リリは微笑ましいなぁと思いながらも、暫く見ていた。
* * *
(さてと、問題なさそうだし、わたしはガランティーヌの仕込み始めるかぁ)
リリは背伸びをすると、クリスタの元へと飛んでいく。
「クリスタさん、どうですか?」
「身の一つ一つが大きいですね」
「そうよねぇ、大丈夫?」
(結構な力仕事よね、これって)
「かなり硬いので普段より難航してますが、なんとか四つ割りにはしましたのでもうすぐ終わるかと」
「じゃあ終わったらでいいので、モモ肉を一本もらってもいいですか?」
「ええ問題ありません、待たせては申し訳ないので、先に運びますよ」
クリスタはナイフを置き、軽々と大きなモモ肉を持ち上げた。
「リリ様、どちらへ置けばいいですか?」
「じゃあ、ラーナの横のあの平らな岩の上に置いてもらってもいい?」
「かしこまりました」
肉を運ぶクリスタと業務的なやり取りを交わしつつ、リリは周りを見渡す。
イヴァとクラウディア、そこに武具のメンテナンスが終わったアンが加わりの3人で宴会を始めていた。

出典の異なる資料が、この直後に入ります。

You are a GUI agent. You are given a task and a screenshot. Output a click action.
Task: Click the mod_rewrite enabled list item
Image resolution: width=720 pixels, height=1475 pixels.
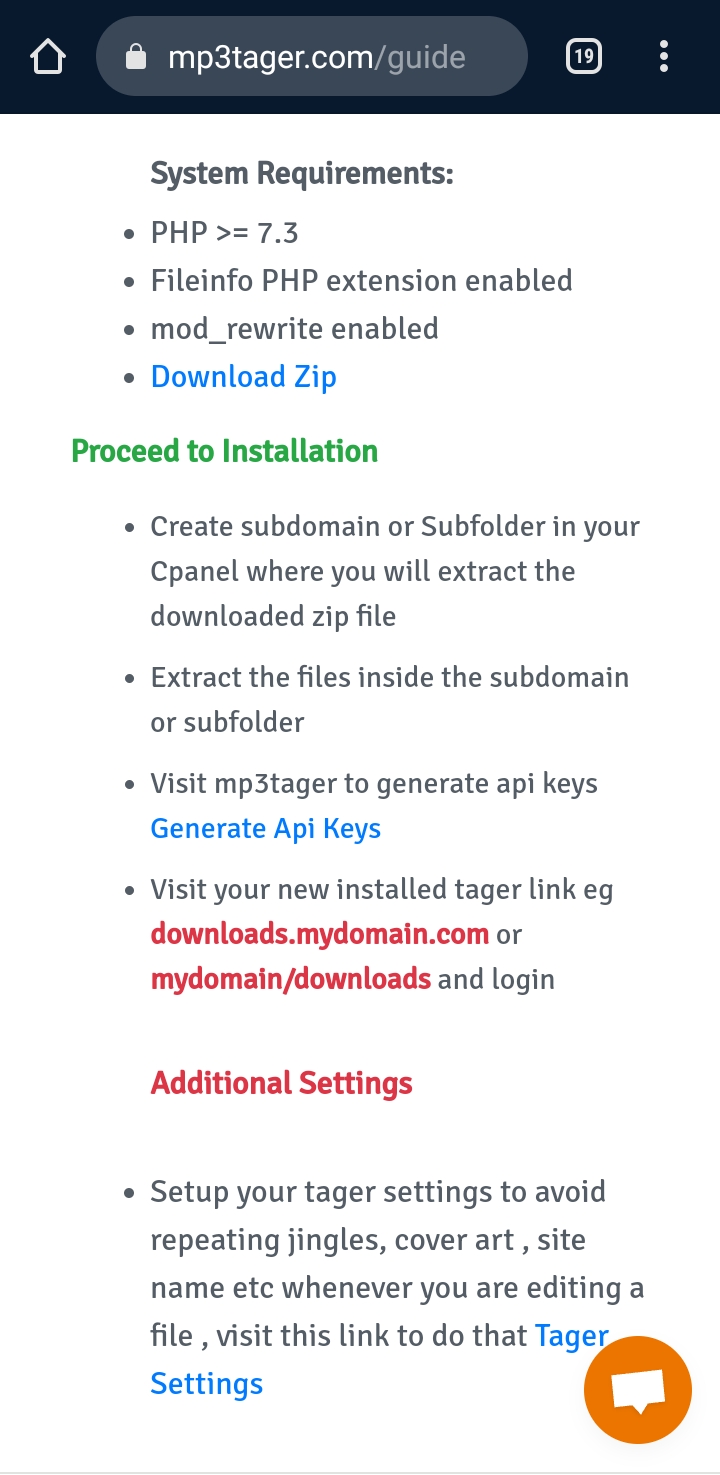pyautogui.click(x=294, y=329)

ギスギスしているのかとリリは思ったが、思いのほか雰囲気は良く、和気あいあいと飲んでいる。
(珍しい組み合わせね、接点が一つもない!)
しかし、その姿を見ているとなぜだか可笑しくて、クスクスと笑みがこぼれた。
「美味しいものを作ってあげなきゃいけないわねぇ」
リリは小さくそう呟く。
独り言を聞いたクリスタは、モモ肉を岩の上に置くと振り向き姿勢を正しつつ聞く。
「なにかお手伝い致しましょうか?」
「提案は嬉しいんだけど忙しくない? 大丈夫?」
「解体はまもなく終わりますし、クラウディア様もあんな感じなので大丈夫です」
クリスタ自身には皮肉を言ったつもりはない、しかし身じろぎ一つせず無言で答える姿がリリにはそう見えた。
だからこそ明るくお茶目にリリは答えた。
「いやぁーこっちの連れがごめんー、それならクリスタにお願いしちゃってもいいかな?」
(あれってイヴァが始めた酒盛りにクラウディアを巻き込んだっぽいしなぁ、イヴァ! クラウディアは元とはいえ貴族様なんだから飲ませすぎないでよ)

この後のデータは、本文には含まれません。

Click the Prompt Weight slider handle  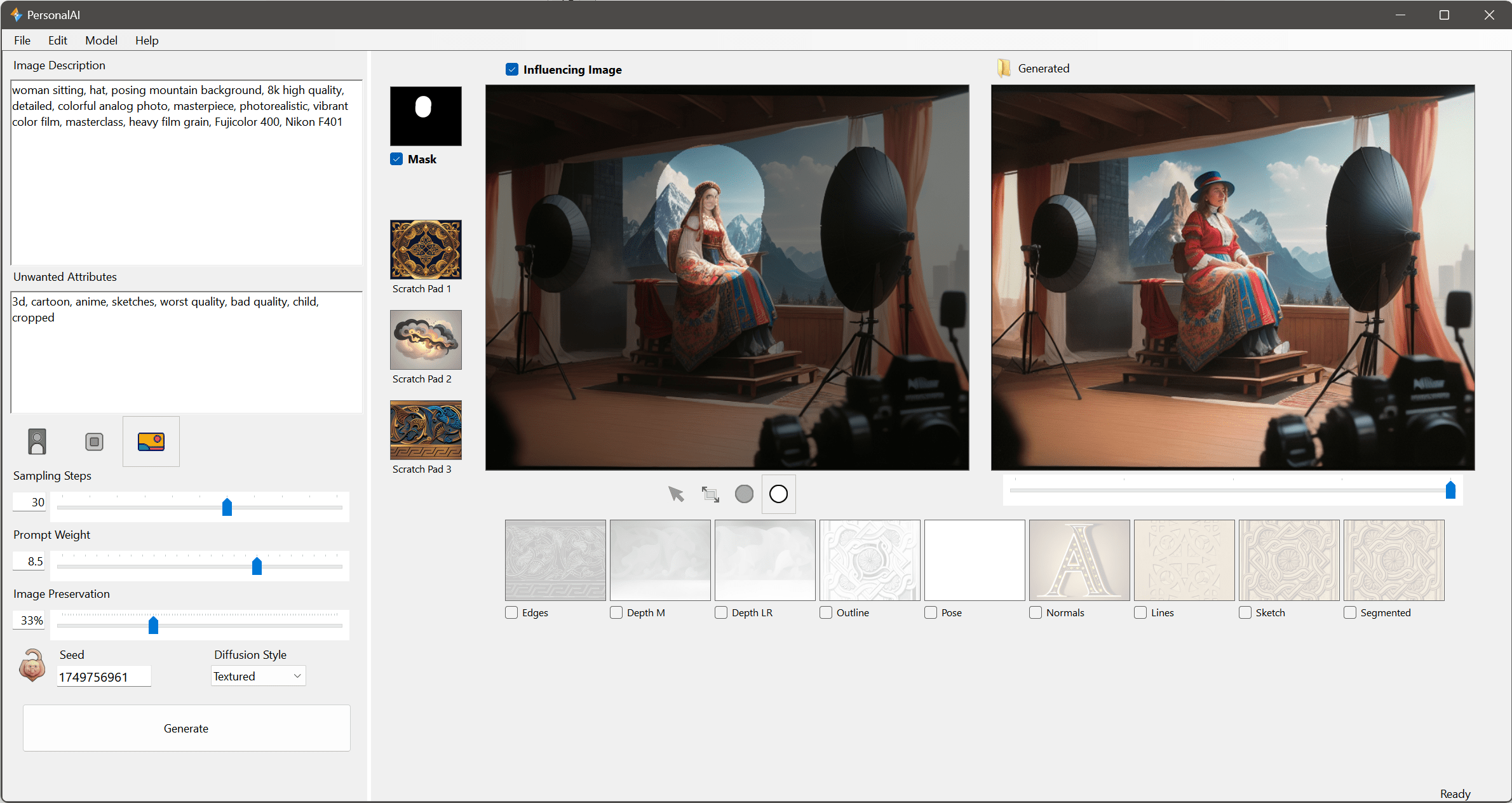pyautogui.click(x=257, y=565)
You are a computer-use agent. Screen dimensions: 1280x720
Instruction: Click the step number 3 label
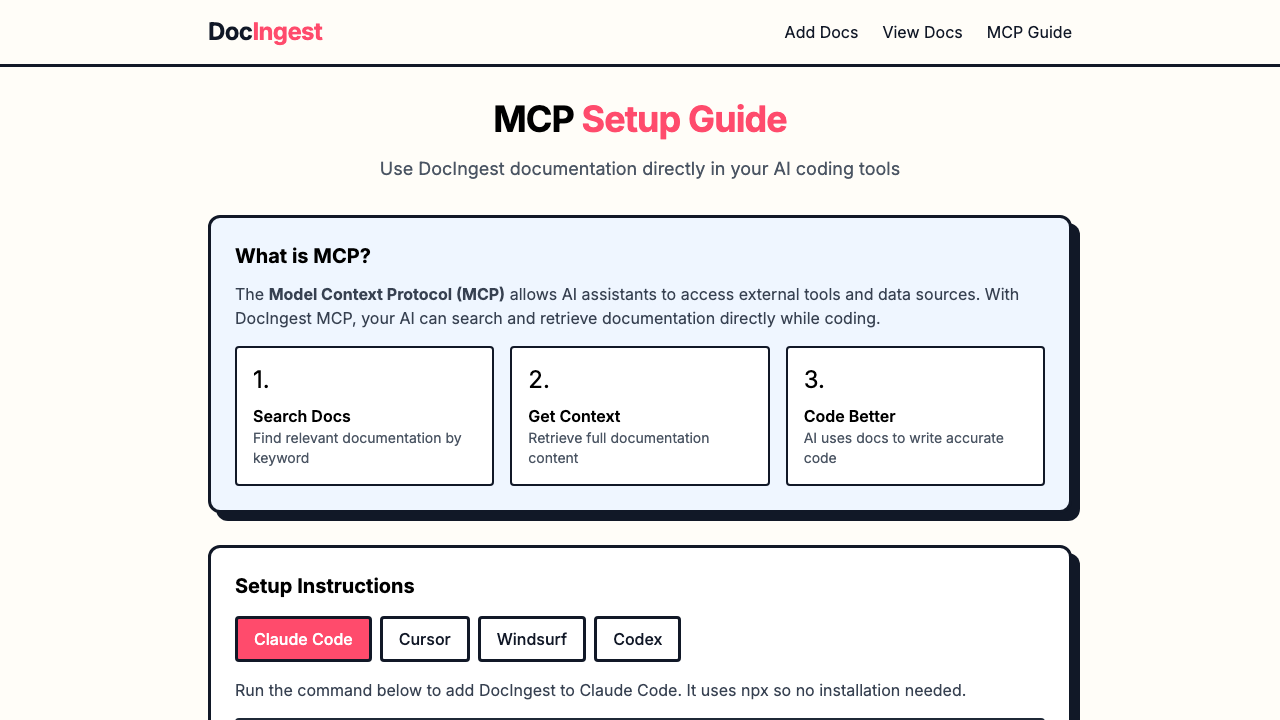[x=813, y=380]
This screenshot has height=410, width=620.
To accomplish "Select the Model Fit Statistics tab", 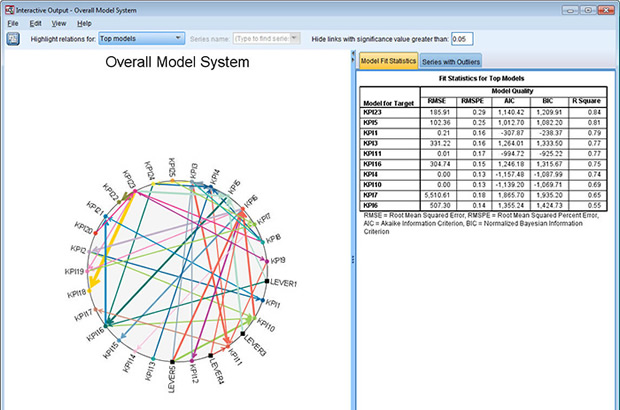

「いえっそういう意味ではなく、あんなに楽しそうなクラウディア様は久しぶりに見ました。本当にありがとうございます」
クリスタはリリの態度から察したのか、先程の言葉を訂正しお礼を言う。
「わざわざこんなところまで助けに来てくれたんだし、こちらこそお礼を言わなきゃだよー、ありがとう」
「いえいえ……」
若干気まずい沈黙が二人の間に流れた、リリの周りは破天荒というか変な人が多い、だからこそ真面目に接してくるクリスタに違和感がぬぐえない。
それにクリスタは無表情で無感情な口調で喋るので、リリは正直苦手だった。
「……さぁ作ろっ! クリスタの大好きなクラウディア様が泣いて喜ぶような、美味しくておしゃれな料理をねっ!」
気まずい空気を振り払う様にウィンクをしたリリ。
クリスタは恥ずかしそうに下を向き、リリが見たことないような朗らかな笑顔で微笑むと小さくうなずいた。

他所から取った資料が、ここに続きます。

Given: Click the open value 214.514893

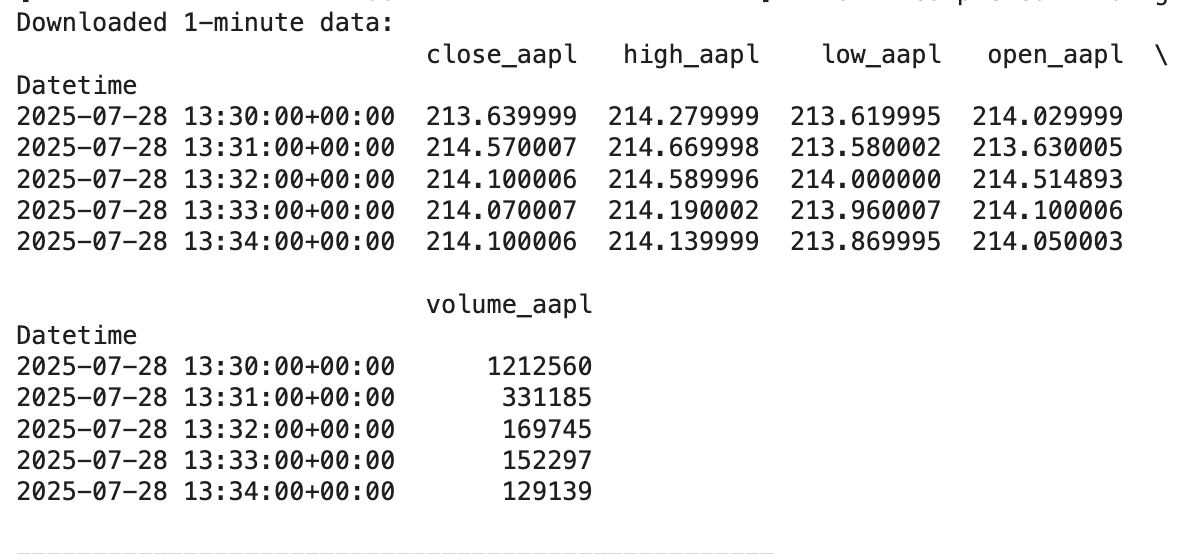Looking at the screenshot, I should click(x=1048, y=180).
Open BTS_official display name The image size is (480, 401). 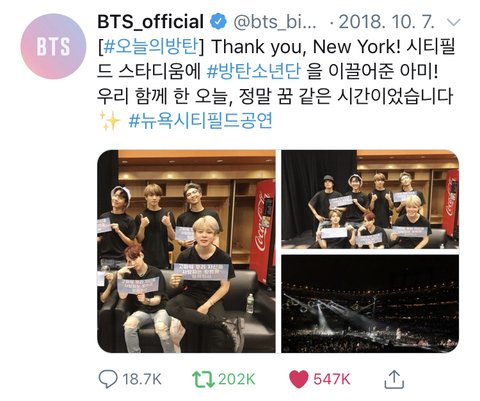tap(150, 22)
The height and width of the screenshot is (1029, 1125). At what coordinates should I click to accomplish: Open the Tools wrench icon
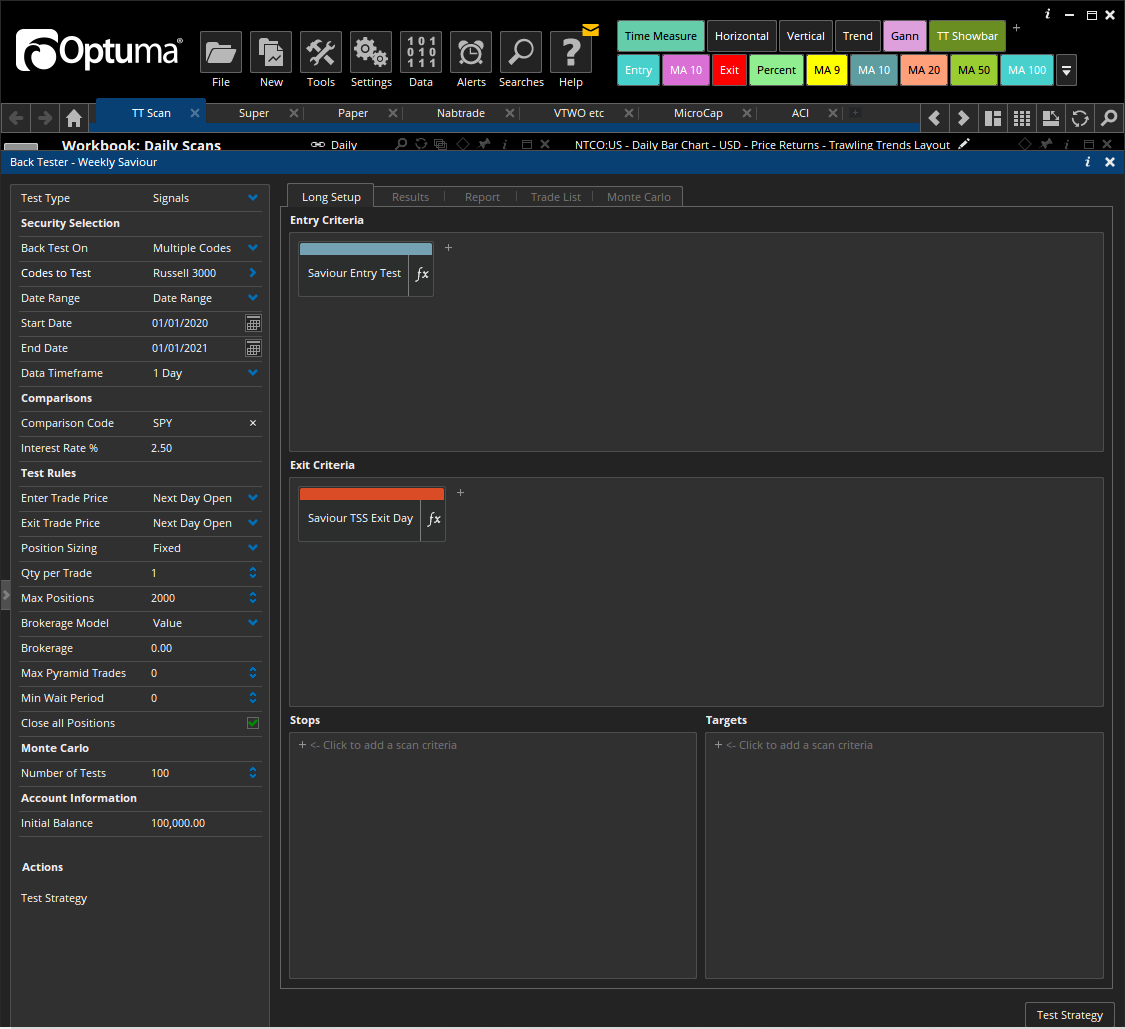pyautogui.click(x=321, y=53)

(クリスタが笑ったとこ始めてみた! なんだぁ笑うんじゃない、表情筋が死んでるのかと思ってたわ)
よくよく考えると笑わないメイドって可笑しい、リリはクリスタは来客の応対とかしないのか疑問に思ったが、まだ聞けるほどの仲では無いので口をつぐんだ。
「では始めましょうか、リリ様どう致しますか?」
あっという間にクリスタの表情は既に普段通りに戻っていた、
【ロック鳥のガランティーヌ】
[1、もも肉を成形する]
「まずは骨を取って四角くなるように、切ったり叩いたりして広げていきたいんだけど……出来そう?」
「はい、構造は普通の鳥と同じですので、問題ありません」
「じゃあお願いするね、その間にわたしは別の仕込みをしてくるわ」
「わかりました」
丁寧なお辞儀をするクリスタの振る舞いは、やはり貴族のメイドといった所であろう、無表情なことを除けばメイドそのものだ。
(本物のメイドってこんなもんなのかなぁ?)
リリも軽くお辞儀をし、鶏もも肉に包む中身の仕込みを始めることにした。